Четвертый евангелист упоминает, кроме того, еще о праздновании двух еврейских праздников, о которых ничего не говорят первыя три Евангелия: праздник Кущей (7. 2, 8, 14, 37) и праздник Обновления (10. 29), на которые Иисус приходит в Иерусалим.
Интересно, как даже более мелкие, несущественные, казалось бы, хронологические детали врезались в память автора: например, в рассказе о том, как два ученика Иоанна Крестителя пошли вслед за Иисусом, и Он, увидев их, идущих, спросил их: «Что вам надобно?», а они ответили: «Равви, где живешь?», на что Иисус им ответил: «Пойдите и увидите»; читаем дальше: «и они пошли и увидели, где Он живет, и пробыли у Него день тот. Было же около десятого часа», т. е. по нашему около 4 часов пополудни (1. 37–39). Почему важно было для евангелиста указать это время? Казалось бы, это так несущественно и весь случай этот такой второстепенный и, казалось бы, неважный. Да, но если сам евангелист был одним из тех двух учеников Иоанна Крестителя, пошедших за Иисусом, тогда понятно, что самый час его первой встречи с Иисусом врезался в его память: это был решающий час для его жизни.

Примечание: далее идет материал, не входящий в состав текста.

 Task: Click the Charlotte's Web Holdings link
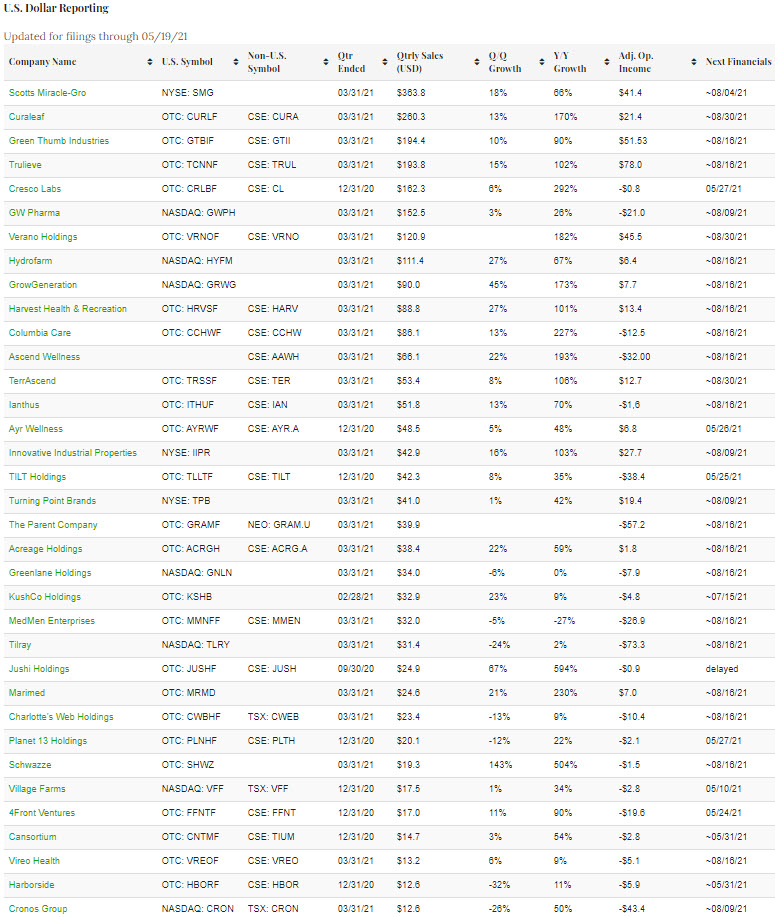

Не будем останавливаться на других подробностях, мелких конкретных чертах исторической ткани, которых много в Четвертом Евангелии. Но остановимся на одном: на человеческой патетичности, взволнованности и человеческой трогательности некоторых сцен, в первую очередь прощальной беседы Иисуса (в главах 13–16 Евангелия). Недаром глубокая растроганность и волнение охватывают слушателей за службой «12 Евангелий» (утреня Великого Пятка), особенно когда читается как раз вот это, первое, самое длинное из всех двенадцати евангельских чтений — прощальная беседа Господа со Своими учениками перед Своим добровольным страданием. В человеческой жизни разлука есть самое скорбное, за сердце хватающее переживание. Сколько раз она переживалась и переживается в наши дни: разлука сына, уходящего на войну, с родителями, жениха с невестой, детей с умирающей матерью. В этой разлуке уезжающему, уходящему, уводимому в тюрьму и на казнь, умирающему в больнице особенно тяжело за оставляемых; их горе он иногда в первую очередь переживает, их хочет утешить. На этих высотах человеческой любви человек думает не столько о себе, как именно о них, оставляемых им, безутешных. Вот эти тона высшего напряжения, высшего пафоса человеческой горячей любви, участие в горести оставляемых любимых и стремление ободрить их, утешить их в их горе — являются характерными для прощальной беседы Господа с учениками. Но в этой беседе есть и еще большее, она заканчивается «Первосвященнической молитвой» — молитвой добровольного самоотдания Сына Божия, и этот акт божественного самоотдания и вместе с тем это присутствие Божественного, здесь, среди учеников: «Я есмь Путь и Истина и Жизнь», «Я есмь истинная Виноградная Лоза, а Отец Мой Виноградарь есть» — проникает прощальную беседу от начала до конца. Она — особый яркий пример соединения высших, самых волнующих, самых трогательных и чистых и напряженных переживаний человеческих и Божественного. В этом основная черта Иоанновского Евангелия, впрочем вообще и всей проповеди апостольской.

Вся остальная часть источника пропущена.